Cette fixation contre l’Etat a donc bien des raisons. En dehors de sa base objective soulignée par Gérard, elle a sa base subjective dans l’autonomie à la française ravivée par les insurrectionnistes (IQV et « appellistes ») comme Gzavier vient justement de nous le rappeler dans sa lettre. Tout cela tourne autour de l’idée d’un temps des émeutes. D’ailleurs Coupat dans son interview à Médiapart du 13 juin 2016 parle des « émeutiers » quand il désigne le cortège de tête des manifestations.

Mais il manque à cette attaque contre l’Etat une compréhension plus complète et plus juste de ce qu’est le capitalisme. Nous l’avions signalé avec Gzavier dans La tentation insurrectionniste et comme le dit Yves, ils réduisent le capital à des flux donc pour résumer si on les comprend bien, le capital c’est l’Etat + les flux. L’Etat on croît l’attaquer en s’en prenant à ses sbires ou on le contourne dans des ZAD et les flux on les bloquent. Voilà le programme.

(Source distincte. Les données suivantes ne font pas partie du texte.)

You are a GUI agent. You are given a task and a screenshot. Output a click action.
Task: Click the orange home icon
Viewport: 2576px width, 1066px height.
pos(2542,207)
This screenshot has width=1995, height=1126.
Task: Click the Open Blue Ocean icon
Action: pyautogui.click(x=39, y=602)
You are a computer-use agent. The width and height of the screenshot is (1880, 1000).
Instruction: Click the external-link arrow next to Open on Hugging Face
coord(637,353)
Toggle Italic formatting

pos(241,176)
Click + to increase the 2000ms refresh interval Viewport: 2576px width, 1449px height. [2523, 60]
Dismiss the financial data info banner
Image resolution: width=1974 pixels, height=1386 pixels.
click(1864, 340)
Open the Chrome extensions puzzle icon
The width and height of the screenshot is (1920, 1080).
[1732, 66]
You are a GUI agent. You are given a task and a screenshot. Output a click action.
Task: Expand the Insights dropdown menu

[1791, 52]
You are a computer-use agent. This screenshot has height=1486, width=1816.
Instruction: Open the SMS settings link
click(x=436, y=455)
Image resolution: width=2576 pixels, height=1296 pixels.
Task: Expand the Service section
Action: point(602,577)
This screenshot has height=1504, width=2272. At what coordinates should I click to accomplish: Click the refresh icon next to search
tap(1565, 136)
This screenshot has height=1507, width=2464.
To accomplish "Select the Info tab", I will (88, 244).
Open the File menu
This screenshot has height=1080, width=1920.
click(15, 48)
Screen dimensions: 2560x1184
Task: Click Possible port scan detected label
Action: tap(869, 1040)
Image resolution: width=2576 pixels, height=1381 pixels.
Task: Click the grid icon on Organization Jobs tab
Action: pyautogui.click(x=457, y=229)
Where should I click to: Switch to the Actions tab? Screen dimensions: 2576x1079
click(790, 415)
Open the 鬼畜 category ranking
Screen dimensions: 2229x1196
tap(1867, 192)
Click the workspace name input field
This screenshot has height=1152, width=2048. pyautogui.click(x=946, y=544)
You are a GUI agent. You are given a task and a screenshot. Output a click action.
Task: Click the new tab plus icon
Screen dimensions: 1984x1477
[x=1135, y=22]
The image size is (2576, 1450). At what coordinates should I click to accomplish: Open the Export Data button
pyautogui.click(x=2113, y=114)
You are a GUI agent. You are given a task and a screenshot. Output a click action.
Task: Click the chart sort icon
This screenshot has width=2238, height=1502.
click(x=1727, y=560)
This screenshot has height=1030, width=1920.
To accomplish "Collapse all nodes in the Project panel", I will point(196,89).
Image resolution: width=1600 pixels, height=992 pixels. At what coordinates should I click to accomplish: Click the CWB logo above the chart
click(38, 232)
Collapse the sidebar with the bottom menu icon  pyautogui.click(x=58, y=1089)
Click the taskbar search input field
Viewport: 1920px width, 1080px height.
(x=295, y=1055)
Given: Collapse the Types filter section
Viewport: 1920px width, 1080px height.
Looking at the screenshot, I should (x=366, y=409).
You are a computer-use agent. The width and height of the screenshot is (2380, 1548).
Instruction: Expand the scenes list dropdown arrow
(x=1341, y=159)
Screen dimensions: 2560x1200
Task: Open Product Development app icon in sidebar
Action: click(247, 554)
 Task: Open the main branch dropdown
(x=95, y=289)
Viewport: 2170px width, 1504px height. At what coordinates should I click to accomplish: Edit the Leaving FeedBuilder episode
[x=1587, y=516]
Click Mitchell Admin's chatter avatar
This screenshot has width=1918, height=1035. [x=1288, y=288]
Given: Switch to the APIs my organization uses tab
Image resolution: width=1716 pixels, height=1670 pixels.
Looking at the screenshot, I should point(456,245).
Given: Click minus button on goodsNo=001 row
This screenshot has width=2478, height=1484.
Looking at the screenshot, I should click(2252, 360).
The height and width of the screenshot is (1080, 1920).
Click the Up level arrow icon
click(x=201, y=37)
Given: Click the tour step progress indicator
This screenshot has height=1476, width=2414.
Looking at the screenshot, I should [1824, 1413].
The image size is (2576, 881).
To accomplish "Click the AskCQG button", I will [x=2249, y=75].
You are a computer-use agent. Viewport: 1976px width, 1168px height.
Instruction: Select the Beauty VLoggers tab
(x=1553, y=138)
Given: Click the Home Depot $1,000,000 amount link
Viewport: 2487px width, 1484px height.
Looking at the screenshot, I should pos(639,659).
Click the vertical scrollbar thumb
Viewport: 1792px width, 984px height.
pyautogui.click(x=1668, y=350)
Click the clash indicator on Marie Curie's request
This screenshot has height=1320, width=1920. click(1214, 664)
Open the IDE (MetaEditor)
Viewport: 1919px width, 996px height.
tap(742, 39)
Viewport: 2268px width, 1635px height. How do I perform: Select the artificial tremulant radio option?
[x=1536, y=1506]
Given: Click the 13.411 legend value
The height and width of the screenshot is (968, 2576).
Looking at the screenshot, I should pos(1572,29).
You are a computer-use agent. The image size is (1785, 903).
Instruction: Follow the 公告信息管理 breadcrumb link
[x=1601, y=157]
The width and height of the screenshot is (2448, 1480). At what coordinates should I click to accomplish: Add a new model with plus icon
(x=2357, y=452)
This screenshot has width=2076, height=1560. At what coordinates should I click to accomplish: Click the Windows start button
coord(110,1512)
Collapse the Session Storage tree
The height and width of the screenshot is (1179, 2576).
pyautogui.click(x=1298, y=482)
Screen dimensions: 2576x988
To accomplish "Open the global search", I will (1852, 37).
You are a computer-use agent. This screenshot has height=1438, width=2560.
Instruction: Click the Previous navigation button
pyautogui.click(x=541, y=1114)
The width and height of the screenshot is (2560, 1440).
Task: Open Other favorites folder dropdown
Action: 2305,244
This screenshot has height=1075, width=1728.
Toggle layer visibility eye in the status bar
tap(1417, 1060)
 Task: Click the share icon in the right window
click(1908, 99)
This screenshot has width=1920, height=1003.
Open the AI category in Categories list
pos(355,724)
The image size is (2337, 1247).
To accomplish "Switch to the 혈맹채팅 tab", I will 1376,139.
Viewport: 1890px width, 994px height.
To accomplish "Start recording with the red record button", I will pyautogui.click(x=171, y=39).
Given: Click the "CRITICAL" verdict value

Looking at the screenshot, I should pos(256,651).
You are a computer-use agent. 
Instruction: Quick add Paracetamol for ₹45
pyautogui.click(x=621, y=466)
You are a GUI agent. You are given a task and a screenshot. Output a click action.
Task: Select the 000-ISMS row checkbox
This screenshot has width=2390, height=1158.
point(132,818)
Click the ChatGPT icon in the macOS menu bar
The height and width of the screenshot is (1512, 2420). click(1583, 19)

Bon mais de l’autre côté on a les « communisateurs » ou « l’école critique de la valeur » qui tordent eux le bâton dans l’autre sens et ignorent complètement l’État, le droit et tombent dans une sorte de structuralisme althussérien.

Dans les deux cas il y a un chaînon manquant et la compréhension d’une inhérence capital/Etat d’un type particulier qui rend inadéquate les théories traditionnelles de l’Etat des marxistes (c’était déjà un de leurs points faibles) et des anarchistes.

JW


Le 20/06/2016

Rebonjour,

Dans le situation actuelle, le « chaînon manquant » dans le rapport d’implication réciproque entre le capital et l’Etat ne serait-il pas à trouver dans d’Etat internisé par chaque individu ? Cela réintroduirait nos positions sur « L’Etat, c’est aussi nous » de la période des n° 10 et 11. Notre formulation de l’époque (1999-2001) se distinguait de celle de René Lourau qui, en 1978 avait introduit la notion « d’Etat inconscient » pour désigner la manière dont la forme étatique surdétermine les conduites et les croyances de chacun ; c’est le principe étatique d’équivalence « qui porte chaque chaque force sociale à chercher sa légitimation dans l’adoption d’une forme semblable à celle des institutions existantes » écrivait-il. Mais son approche était trop marquée par les références psychanalytiques notamment celles de la psychothérapie institutionnelle de J.Oury et F.Guattari à la clinique de La Borde (et ailleurs). Si l’inconscient « en dernière analyse c’est l’Etat » alors il suffirait de mettre les institutions et les individus en analyse pour se libérer du « plus froid des monstres froids » comme le nommait Hegel. D’où, aussi, les impasses pratiques et théoriques des courants dits de « l’analyse institutionnelle » (souvent proche des autogestions post 68).

Si l’on rapporte cette dimension (subjective et objective) de l’Etat internisé au mouvement actuel on pourrait alors avancer que les groupes, les organisations et les individus qui interviennent dans la situation politique actuelle, pour la plupart, sont porteurs d’une conception virtuelle de l’Etat : Etat-néo-Providence pour les syndicats, Etat-convivialo-coopératif et participatif pour les Nuit debout, Etat se faisant individu-collectif mais restant présent pour les anarchistes, Etat-autogéré pour les gauchistes, Etat des prolétaires qui se nient pour les communisateurs, etc. Au bout du compte l’Etat du capital est toujours présent et opérateur, mais il a été plus ou moins secoué, entamé, altéré, mis à nu ; comme en 1995 où le mouvement s’était arrêté au moment de sa confrontation effective à l’Etat.

à suivre…

JG

PS. Dans cette hypothèse, ma notion de contre-dépendance à l’Etat conserve de la substance, même si le pouvoir de l’Etat est affaibli, comme on peut le constater tous les jours.